I had a cube cage once upon a time  It housed one of my boys while he was recovering from his neuter (took a while for all of his I-Hate-Other-Rats hormones to dissipate).


----------



## Wench (Apr 5, 2007)

I think getting the head through and being able to get the rest of the body through is true.

I think rats are supposed to have really bendy skeletons, and they're supposed to be able to actually compress their bodies by lengthening themselves and squeezing through that way. I guess the organs actually move around when this happens. I'm not sure, but I was looking at an image of a rat skeleton and it looks like the bones that make up the rib cage are each two jointed pieces, allowing them to actually compress the rib cage. 

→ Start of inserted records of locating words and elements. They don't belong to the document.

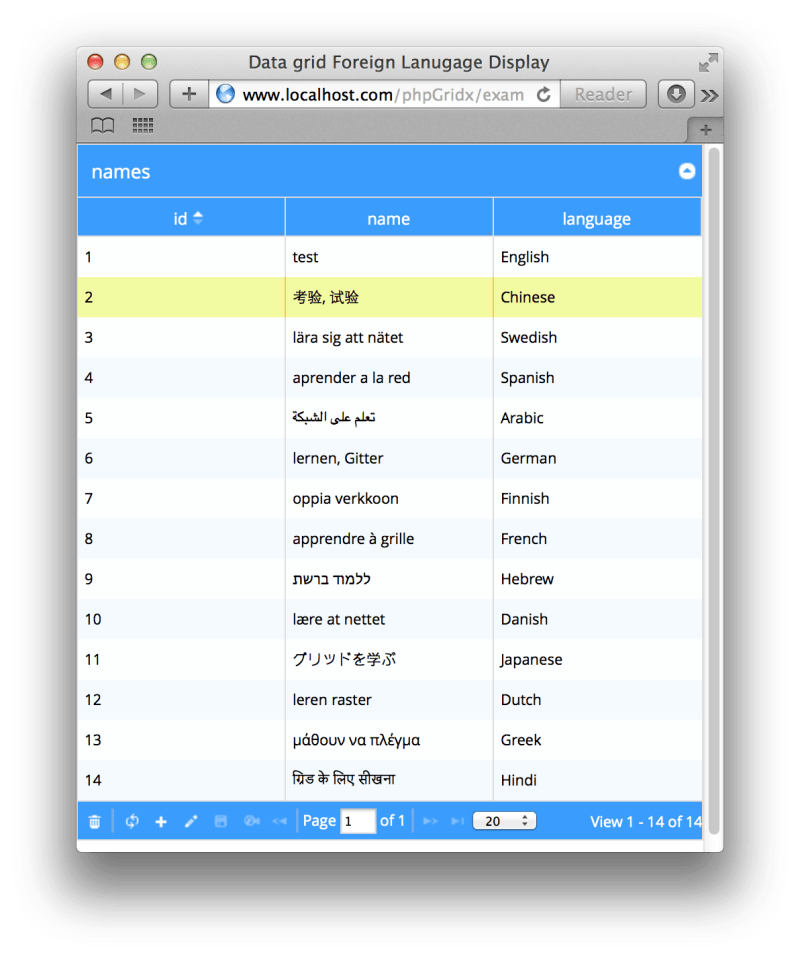800x958 pixels.
Task: Edit the selected row using pencil icon
Action: click(x=191, y=820)
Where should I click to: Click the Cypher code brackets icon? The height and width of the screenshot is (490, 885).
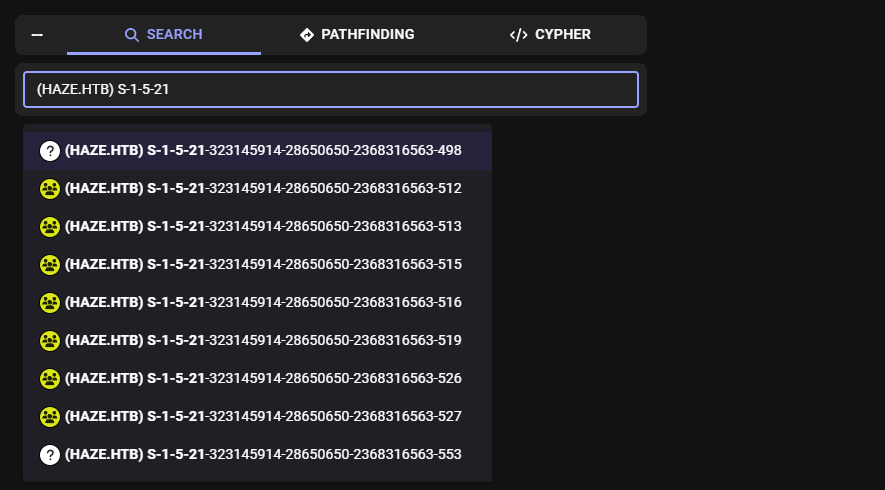tap(518, 35)
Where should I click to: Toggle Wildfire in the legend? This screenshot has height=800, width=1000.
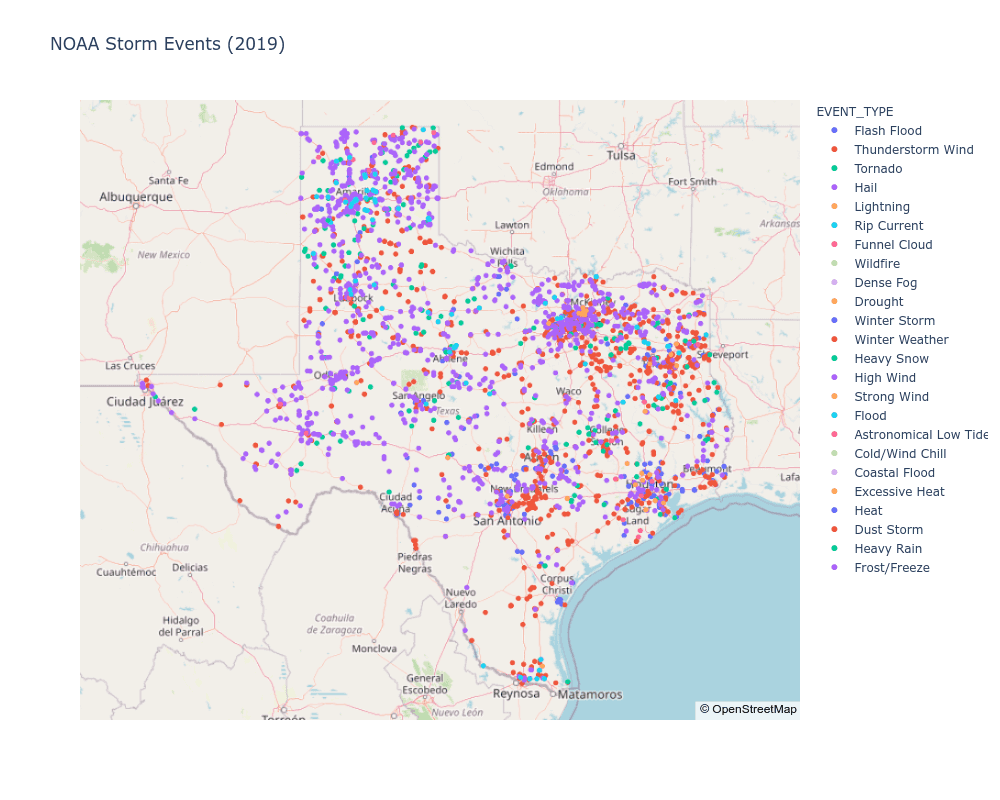(876, 264)
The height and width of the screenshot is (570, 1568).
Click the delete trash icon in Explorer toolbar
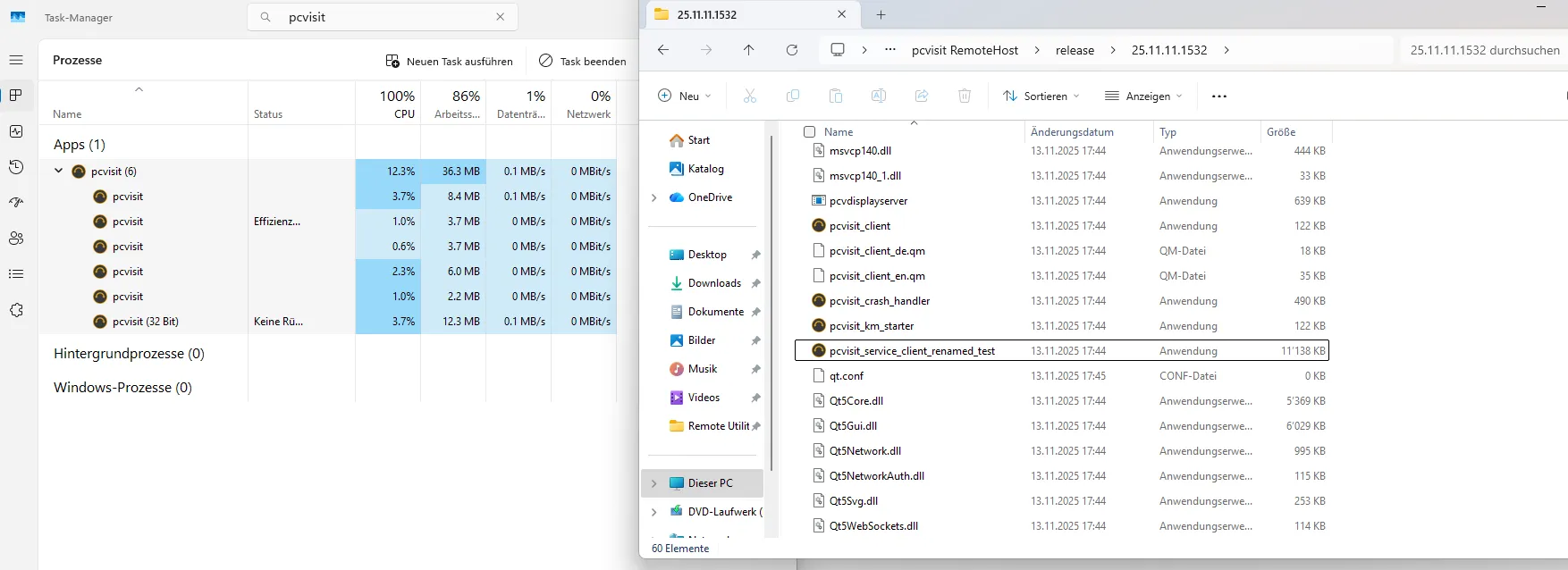click(x=965, y=96)
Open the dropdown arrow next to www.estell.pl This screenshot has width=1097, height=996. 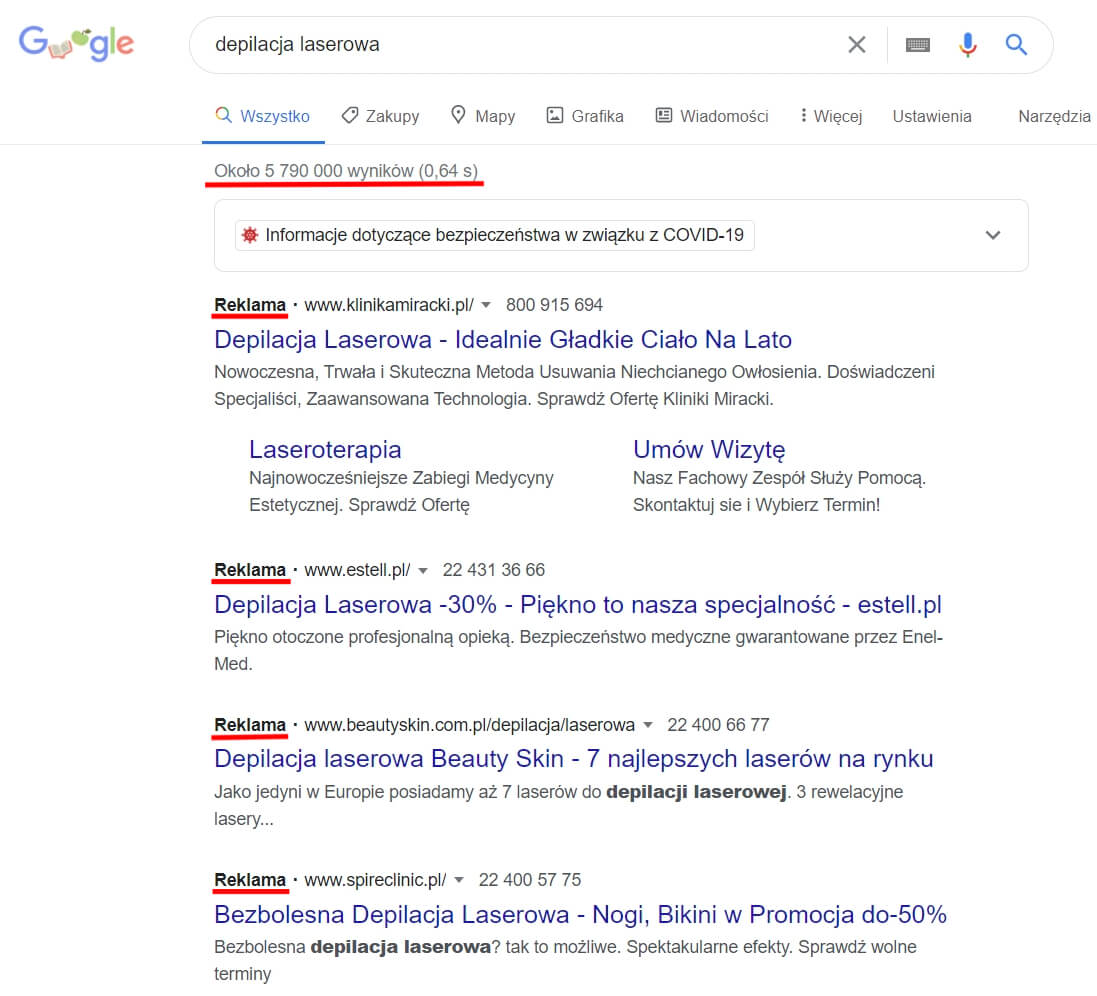[423, 571]
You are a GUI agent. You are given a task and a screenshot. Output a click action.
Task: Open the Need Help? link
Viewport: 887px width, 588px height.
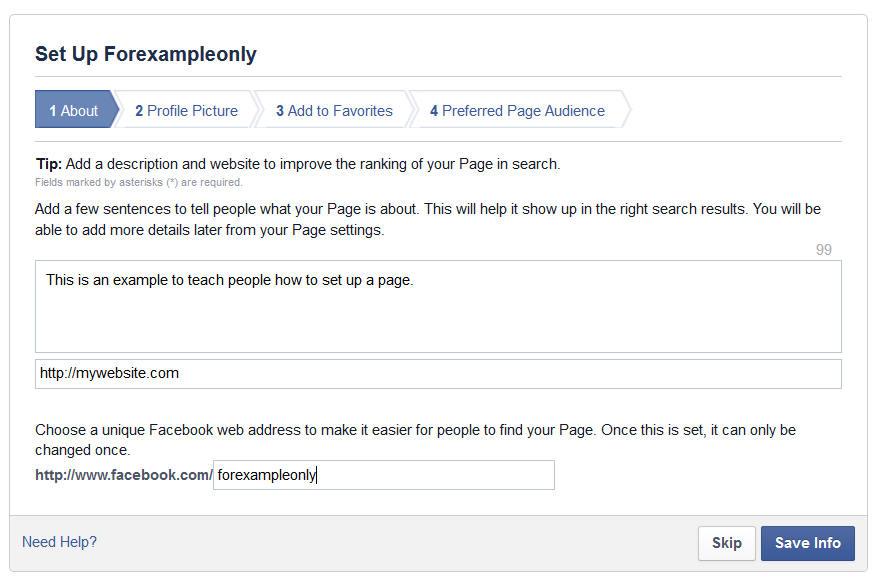(x=60, y=542)
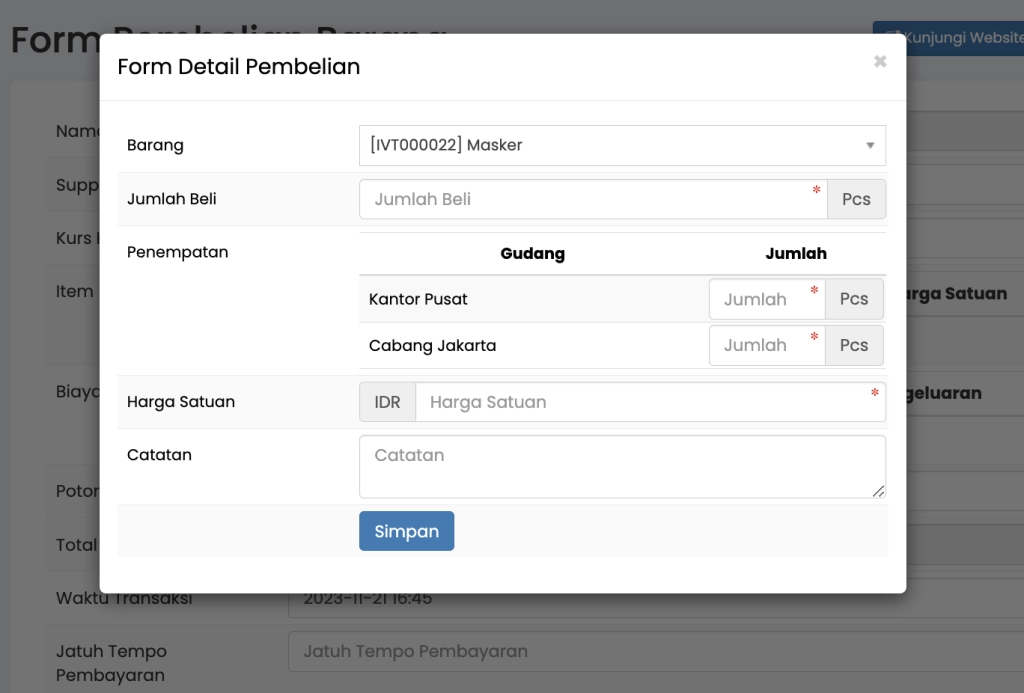This screenshot has height=693, width=1024.
Task: Click the Cabang Jakarta warehouse label
Action: [x=432, y=346]
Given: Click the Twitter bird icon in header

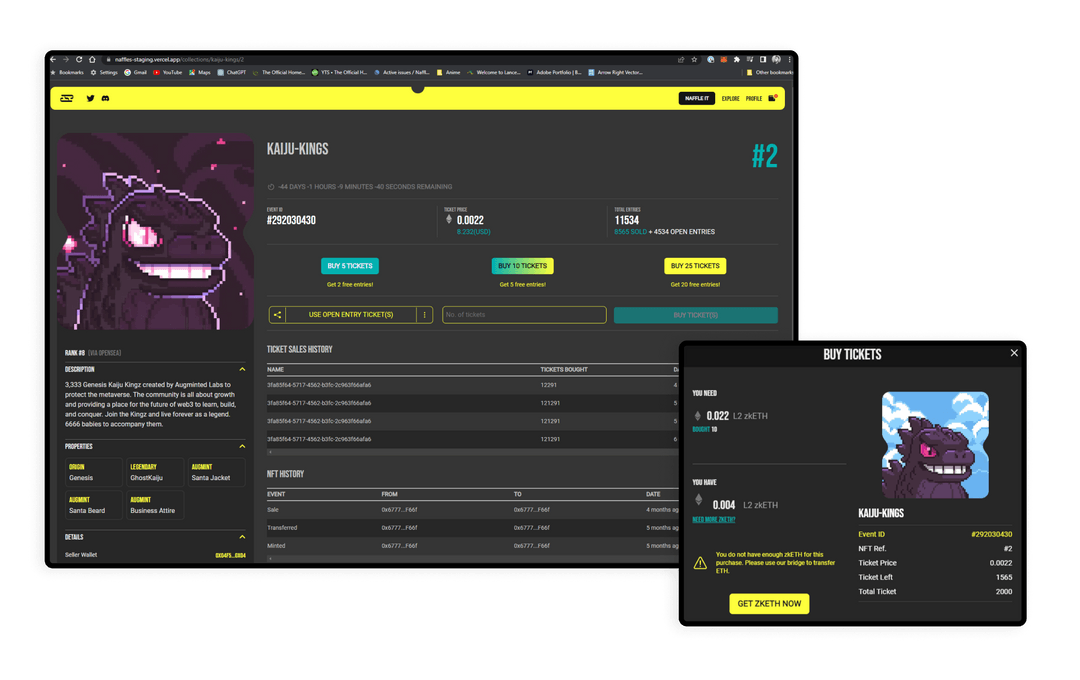Looking at the screenshot, I should pos(91,98).
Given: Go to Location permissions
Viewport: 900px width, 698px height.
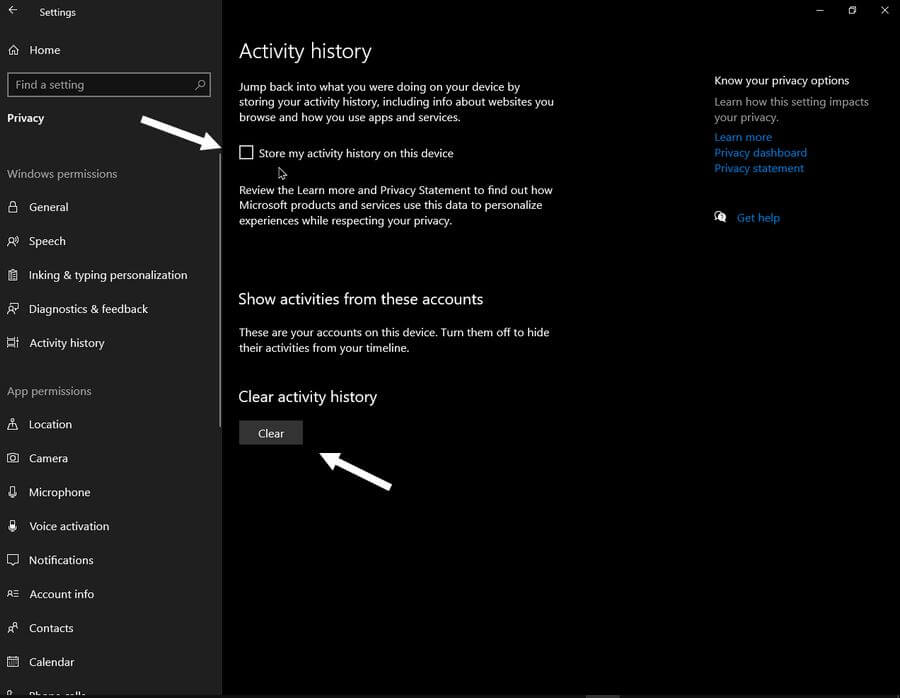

That's roof rats though. Certain fancy rats are pretty chubby since they're domesticated, and mightn't be able to do that the same way roof rats do.


----------



## hydra (Feb 19, 2007)

i've got the super pet cage extra large and my babies can get out of it even with extra wiring and zip ties. i'm awfully sad about this, and I need to save up money to get a cage with smaller spacing.


----------



## reachthestars (Feb 27, 2007)

My little Willow can squeeze out of something less than an inch wide :roll:. I've had to modify my FN with aluminum screen to keep her in.

Un;less you have really large boys, I think those cube cages are out .


----------



## ladylady (Apr 5, 2007)

Metal mesh might help and you could maybe make it the same colour as your cage some how


----------